Whereas the Catholic Church, instructed by the Holy Ghost, has from the Sacred Scriptures and the ancient tradition of the Fathers taught in Councils and very recently in this Ecumenical synod (Sess. VI, cap. XXX; Sess. XXII cap.ii, iii) that there is a purgatory, and that the souls therein are helped by the suffrages of the faithful, but principally by the acceptable Sacrifice of the Altar; the Holy Synod enjoins on the Bishops that they diligently endeavor to have the sound doctrine of the Fathers in Councils regarding purgatory everywhere taught and preached, held and believed by the faithful (Denzinger, Enchiridon, 983).
The teaching of the Magisterium is straightforward. However, it is not the only proof for the Catholic. The Magisterium is what theologians call an “Organ of Sacred Tradition.” In proof of the existence of purgatory you could also quote what theologians call the “Witnesses of Tradition,” which are equally infallible and which are represented by the unanimous consensus of the Fathers, of the theologians, of the faithful, throughout the centuries. These can be easily known through the writings of the Fathers and Doctors of the Church and of the Saints, as well as through catechisms, liturgical texts, sacred places, etc. All of Catholic culture cries out that there is indeed a Purgatory.But, practically speaking, this will hardly do for those who call themselves “Catholic” but do not believe in the authority of the Magisterium.

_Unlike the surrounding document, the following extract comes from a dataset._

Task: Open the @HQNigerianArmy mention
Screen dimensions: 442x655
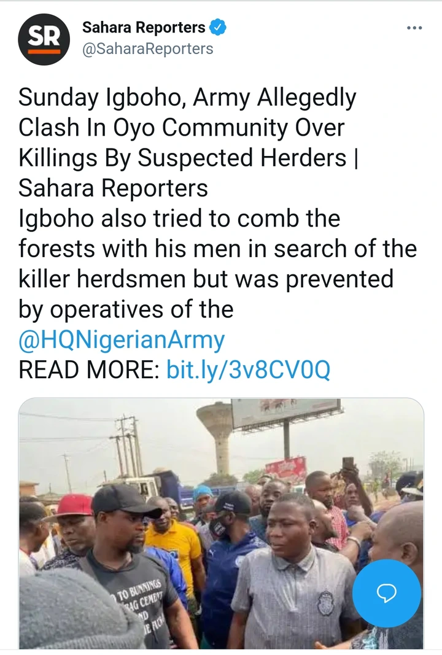Action: [122, 339]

So, if they don’t believe in Sacred Tradition (that is, neither in the Organs nor in the Witnesses of Tradition), you should at least be able to quote the other source of Divine Revelation, namely, Sacred Scripture.The most obvious text of Scripture for this purpose is 1 Maccabees 12:42-46:
And so betaking themselves to prayers, they besought him, that the sin which had been committed might be forgotten. But the most valiant Judas exhorted the people to keep themselves from sin, forasmuch as they saw before their eyes what had happened, because of the sins of those that were slain. And making a gathering, he sent twelve thousand drachms of silver to Jerusalem for sacrifice to be offered for the sins of the dead, thinking well and religiously concerning the resurrection, (For if he had not hoped that they that were slain should rise again, it would have seemed superfluous and vain to pray for the dead,) And because he considered that they who had fallen asleep with godliness, had great grace laid up for them. It is therefore a holy and wholesome thought to pray for the dead, that they may be loosed from sins.

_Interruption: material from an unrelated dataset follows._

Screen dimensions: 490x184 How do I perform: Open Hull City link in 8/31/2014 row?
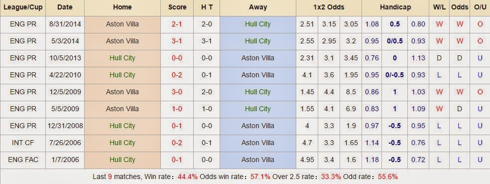coord(258,24)
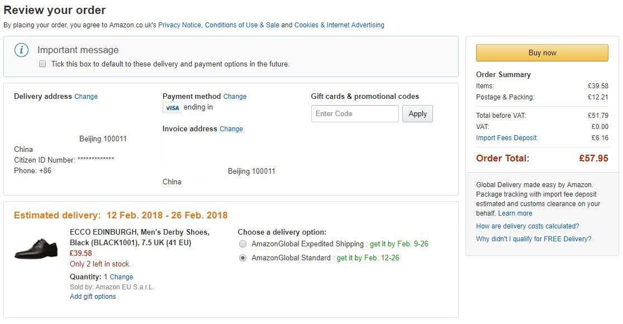Image resolution: width=623 pixels, height=324 pixels.
Task: Change the invoice address
Action: pos(231,129)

Now, if you are speaking to a Protestant, he most likely does not believe that the books of the Maccabees are authentic books of the Sacred Scripture (these, and other books of the Old Testament are missing from their Protestant bibles). So you just quote Our Lord Himself (Mt. 12:31):
Therefore I say to you: Every sin and blasphemy shall be forgiven men, but the blasphemy of the Spirit shall not be forgiven. And whosoever shall speak a word against the Son of man, it shall be forgiven him: but he that shall speak against the Holy Ghost, it shall not be forgiven him, neither in this world, nor in the world to come."